Work to complete: Show every line in the material below in which the string "link" appears.

** Data to process follows **

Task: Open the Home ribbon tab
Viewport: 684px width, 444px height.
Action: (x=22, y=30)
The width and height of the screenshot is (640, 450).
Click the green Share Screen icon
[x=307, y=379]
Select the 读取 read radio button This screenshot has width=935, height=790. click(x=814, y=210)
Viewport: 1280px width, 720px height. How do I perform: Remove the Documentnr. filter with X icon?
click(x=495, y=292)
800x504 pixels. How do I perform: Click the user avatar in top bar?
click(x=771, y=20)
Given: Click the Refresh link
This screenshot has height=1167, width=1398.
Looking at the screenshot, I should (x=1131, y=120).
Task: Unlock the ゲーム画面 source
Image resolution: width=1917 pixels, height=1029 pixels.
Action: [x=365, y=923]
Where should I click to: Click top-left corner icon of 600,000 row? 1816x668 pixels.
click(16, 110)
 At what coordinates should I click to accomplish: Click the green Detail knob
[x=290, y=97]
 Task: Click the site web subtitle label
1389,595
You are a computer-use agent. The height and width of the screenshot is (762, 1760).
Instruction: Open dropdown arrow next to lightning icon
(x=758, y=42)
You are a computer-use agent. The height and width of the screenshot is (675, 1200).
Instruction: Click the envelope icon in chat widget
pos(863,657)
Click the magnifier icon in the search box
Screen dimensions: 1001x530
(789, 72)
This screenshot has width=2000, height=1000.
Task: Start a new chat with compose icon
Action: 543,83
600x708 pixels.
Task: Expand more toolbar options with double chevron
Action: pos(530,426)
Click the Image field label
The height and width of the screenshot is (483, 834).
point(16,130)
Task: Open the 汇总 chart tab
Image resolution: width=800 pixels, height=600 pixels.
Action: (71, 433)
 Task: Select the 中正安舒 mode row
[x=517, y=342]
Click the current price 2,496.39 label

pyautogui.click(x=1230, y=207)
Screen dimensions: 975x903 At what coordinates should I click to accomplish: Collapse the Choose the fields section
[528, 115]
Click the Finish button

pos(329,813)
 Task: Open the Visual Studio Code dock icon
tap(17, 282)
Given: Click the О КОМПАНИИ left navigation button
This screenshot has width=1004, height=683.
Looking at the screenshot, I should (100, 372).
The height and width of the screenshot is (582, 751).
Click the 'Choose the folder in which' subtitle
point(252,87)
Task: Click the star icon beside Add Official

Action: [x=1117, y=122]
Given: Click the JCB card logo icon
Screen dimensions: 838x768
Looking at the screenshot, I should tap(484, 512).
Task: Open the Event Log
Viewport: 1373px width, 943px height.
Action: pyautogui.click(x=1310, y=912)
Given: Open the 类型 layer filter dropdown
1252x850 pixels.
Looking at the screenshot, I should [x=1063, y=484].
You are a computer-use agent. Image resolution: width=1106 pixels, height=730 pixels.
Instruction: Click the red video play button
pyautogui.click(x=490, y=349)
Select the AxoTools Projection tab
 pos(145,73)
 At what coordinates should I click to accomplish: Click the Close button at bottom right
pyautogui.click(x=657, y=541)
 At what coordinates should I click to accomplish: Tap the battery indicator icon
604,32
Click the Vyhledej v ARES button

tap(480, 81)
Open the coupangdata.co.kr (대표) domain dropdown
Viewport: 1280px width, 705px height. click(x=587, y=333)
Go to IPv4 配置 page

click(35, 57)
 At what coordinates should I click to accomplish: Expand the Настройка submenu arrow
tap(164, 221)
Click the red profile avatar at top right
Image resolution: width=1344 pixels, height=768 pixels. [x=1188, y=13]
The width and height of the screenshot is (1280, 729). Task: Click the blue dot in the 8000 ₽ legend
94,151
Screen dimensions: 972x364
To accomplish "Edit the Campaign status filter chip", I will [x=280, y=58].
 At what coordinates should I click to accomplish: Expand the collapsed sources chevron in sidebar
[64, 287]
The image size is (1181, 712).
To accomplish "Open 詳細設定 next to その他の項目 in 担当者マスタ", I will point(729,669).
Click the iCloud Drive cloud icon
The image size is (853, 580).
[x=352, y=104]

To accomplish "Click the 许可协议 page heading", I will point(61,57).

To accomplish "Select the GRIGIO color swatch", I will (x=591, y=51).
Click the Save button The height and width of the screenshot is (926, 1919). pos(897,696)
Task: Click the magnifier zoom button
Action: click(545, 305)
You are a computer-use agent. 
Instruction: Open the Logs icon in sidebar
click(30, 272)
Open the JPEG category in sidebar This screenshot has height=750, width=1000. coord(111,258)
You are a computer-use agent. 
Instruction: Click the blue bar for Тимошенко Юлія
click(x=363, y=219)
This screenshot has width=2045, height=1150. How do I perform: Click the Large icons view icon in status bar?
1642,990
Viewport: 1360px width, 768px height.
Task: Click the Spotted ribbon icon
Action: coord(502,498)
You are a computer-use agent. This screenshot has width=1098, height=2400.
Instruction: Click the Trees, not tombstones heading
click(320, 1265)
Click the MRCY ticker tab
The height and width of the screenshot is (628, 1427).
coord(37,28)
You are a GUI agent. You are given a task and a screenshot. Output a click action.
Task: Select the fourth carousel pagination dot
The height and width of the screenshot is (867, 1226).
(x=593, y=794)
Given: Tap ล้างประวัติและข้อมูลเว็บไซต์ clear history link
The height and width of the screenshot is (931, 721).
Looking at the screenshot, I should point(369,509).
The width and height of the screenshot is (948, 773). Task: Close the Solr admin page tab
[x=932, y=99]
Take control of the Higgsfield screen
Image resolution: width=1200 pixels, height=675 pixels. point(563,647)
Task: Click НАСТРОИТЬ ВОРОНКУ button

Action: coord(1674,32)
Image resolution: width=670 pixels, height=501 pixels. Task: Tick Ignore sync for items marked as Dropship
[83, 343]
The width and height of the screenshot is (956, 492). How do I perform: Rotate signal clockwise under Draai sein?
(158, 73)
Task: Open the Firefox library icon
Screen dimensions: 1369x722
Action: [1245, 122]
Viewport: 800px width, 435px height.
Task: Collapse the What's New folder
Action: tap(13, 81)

** End of Data to process **

Final answer:
Given: Click the Refresh link
Given: Tap ล้างประวัติและข้อมูลเว็บไซต์ clear history link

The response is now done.